▶ **WHAT YOU NEED TO DO**
Go through the data below. List every line that holds the word "computer".

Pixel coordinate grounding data
____

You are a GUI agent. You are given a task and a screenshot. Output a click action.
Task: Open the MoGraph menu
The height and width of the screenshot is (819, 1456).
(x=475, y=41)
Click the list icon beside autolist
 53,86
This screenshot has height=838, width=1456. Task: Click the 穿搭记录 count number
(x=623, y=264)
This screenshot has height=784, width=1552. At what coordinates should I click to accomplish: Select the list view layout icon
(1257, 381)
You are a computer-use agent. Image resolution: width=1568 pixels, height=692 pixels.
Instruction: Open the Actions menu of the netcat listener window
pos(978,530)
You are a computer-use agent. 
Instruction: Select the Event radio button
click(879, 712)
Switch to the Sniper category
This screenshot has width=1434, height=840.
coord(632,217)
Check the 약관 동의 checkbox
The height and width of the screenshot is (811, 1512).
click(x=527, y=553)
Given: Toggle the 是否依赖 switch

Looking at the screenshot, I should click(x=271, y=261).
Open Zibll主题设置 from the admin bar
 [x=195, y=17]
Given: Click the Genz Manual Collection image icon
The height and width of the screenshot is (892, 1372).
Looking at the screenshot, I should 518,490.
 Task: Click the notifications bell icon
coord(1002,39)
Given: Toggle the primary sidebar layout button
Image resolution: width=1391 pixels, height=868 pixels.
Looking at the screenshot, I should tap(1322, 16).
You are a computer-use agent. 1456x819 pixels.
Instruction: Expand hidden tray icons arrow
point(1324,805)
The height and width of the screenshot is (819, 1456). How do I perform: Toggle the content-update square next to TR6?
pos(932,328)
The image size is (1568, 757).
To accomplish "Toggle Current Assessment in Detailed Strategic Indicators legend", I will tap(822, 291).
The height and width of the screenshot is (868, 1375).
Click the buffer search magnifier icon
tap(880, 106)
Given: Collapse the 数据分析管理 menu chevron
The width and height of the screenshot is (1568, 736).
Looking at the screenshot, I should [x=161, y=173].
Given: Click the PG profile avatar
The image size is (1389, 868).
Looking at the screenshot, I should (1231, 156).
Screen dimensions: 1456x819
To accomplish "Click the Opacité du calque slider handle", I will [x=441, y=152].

____

▶ **RESULT OF THIS EXERCISE**
You are a computer-use agent. Image resolution: width=1568 pixels, height=692 pixels.
You are a computer-use agent. 
You are a computer-use agent. 1456x819 pixels.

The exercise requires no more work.